### The problem
Exactly as written, transcribe the lines that run from the one containing "Open the 帮助 dropdown menu" to the end of the records below.

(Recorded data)
▬▬▬

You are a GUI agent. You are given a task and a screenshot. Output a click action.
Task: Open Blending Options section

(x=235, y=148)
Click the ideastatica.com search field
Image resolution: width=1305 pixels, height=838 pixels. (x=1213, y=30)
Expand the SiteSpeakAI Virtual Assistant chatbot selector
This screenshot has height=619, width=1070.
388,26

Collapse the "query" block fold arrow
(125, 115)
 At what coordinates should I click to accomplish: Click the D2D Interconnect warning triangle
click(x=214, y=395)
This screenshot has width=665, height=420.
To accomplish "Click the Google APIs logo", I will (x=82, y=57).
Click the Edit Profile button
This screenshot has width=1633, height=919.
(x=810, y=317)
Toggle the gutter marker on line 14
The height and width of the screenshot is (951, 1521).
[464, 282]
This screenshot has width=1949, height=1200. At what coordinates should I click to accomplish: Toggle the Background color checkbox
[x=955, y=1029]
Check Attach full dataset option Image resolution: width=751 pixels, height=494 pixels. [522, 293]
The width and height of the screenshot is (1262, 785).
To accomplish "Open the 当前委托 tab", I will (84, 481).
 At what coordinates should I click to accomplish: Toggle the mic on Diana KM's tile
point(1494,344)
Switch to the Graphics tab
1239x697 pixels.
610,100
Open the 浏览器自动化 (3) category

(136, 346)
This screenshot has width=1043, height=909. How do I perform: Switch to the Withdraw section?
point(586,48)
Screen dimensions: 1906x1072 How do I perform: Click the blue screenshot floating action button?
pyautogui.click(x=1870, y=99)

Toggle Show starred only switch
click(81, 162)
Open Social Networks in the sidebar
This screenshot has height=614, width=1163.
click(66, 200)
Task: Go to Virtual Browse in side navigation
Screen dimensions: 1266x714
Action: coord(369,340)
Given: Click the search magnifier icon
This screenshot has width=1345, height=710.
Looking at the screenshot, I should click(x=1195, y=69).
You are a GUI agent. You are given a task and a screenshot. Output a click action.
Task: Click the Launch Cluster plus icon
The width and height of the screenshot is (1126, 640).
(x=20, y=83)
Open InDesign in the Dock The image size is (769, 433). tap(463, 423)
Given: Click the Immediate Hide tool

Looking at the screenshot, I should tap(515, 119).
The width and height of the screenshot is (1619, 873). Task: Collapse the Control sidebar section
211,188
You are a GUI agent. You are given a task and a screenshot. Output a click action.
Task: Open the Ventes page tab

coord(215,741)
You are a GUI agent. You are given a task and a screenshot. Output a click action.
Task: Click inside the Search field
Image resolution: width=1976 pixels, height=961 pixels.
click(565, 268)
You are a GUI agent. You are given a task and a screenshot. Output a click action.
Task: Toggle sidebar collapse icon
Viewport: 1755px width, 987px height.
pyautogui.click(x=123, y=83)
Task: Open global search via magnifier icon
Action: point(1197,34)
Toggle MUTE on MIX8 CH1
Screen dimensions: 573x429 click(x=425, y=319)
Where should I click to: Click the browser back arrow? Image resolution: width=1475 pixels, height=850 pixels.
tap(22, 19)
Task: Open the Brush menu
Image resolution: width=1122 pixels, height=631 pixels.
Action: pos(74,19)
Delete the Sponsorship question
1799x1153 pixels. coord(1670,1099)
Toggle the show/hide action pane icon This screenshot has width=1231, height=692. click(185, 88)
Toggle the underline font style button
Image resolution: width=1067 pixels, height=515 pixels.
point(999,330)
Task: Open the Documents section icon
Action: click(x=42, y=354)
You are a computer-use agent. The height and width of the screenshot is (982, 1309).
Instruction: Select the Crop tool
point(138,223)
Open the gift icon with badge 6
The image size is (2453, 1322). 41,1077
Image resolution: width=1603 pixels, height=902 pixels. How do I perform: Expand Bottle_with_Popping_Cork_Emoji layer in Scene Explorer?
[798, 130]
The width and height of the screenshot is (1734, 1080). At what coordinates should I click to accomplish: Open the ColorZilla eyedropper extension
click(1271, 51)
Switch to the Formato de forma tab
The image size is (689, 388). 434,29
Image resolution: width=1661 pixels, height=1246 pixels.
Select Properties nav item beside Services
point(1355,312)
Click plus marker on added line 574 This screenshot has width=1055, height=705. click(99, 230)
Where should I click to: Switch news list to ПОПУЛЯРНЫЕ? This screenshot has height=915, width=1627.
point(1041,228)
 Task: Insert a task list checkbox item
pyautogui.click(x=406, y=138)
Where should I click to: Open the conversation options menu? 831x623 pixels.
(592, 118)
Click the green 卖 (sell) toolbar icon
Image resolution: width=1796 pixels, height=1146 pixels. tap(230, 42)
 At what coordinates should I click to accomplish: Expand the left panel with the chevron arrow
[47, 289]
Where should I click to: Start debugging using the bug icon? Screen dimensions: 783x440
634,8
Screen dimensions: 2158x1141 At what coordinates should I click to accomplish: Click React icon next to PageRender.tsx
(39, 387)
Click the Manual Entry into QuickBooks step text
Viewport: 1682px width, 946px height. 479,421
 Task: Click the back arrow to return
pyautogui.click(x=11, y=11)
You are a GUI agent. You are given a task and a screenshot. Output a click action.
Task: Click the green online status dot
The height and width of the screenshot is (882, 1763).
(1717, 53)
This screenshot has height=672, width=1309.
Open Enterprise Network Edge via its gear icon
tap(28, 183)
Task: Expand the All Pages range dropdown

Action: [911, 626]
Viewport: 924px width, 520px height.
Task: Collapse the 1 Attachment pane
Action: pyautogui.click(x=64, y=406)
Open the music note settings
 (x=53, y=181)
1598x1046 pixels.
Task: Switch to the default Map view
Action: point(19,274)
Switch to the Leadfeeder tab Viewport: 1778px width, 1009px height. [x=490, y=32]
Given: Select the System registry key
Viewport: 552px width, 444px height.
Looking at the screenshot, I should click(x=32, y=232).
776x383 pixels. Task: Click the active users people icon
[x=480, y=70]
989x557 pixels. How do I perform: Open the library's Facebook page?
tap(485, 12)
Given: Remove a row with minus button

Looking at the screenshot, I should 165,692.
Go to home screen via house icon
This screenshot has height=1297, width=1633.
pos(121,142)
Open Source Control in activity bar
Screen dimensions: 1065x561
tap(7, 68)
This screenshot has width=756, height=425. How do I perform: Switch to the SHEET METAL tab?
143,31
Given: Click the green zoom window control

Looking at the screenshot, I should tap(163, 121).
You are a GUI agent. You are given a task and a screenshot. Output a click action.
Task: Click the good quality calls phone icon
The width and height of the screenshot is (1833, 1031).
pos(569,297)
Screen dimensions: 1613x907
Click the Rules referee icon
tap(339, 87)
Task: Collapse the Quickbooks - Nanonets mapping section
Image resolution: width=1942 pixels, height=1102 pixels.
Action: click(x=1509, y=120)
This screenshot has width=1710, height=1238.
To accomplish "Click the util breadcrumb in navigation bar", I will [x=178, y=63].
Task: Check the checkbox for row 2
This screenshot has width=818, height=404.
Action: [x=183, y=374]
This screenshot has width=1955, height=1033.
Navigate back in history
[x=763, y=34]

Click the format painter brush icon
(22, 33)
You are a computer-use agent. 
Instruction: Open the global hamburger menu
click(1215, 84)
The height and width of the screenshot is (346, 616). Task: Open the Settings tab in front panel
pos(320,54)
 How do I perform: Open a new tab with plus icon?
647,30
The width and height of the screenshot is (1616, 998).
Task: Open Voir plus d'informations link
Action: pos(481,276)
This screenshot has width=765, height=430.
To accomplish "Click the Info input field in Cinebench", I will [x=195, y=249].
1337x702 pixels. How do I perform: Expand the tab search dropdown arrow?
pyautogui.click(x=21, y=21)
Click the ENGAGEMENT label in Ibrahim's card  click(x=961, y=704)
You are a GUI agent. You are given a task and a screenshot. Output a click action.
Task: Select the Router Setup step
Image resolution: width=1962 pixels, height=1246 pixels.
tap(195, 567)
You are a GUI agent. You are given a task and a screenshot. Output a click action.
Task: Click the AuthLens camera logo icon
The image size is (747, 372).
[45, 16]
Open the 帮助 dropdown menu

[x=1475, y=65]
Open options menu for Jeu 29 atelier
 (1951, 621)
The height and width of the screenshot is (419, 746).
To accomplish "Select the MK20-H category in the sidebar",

▬▬▬

### Exercise response
Open the 帮助 dropdown menu

[x=1475, y=65]
Open options menu for Jeu 29 atelier
 (1951, 621)
The height and width of the screenshot is (419, 746).
To accomplish "Select the MK20-H category in the sidebar",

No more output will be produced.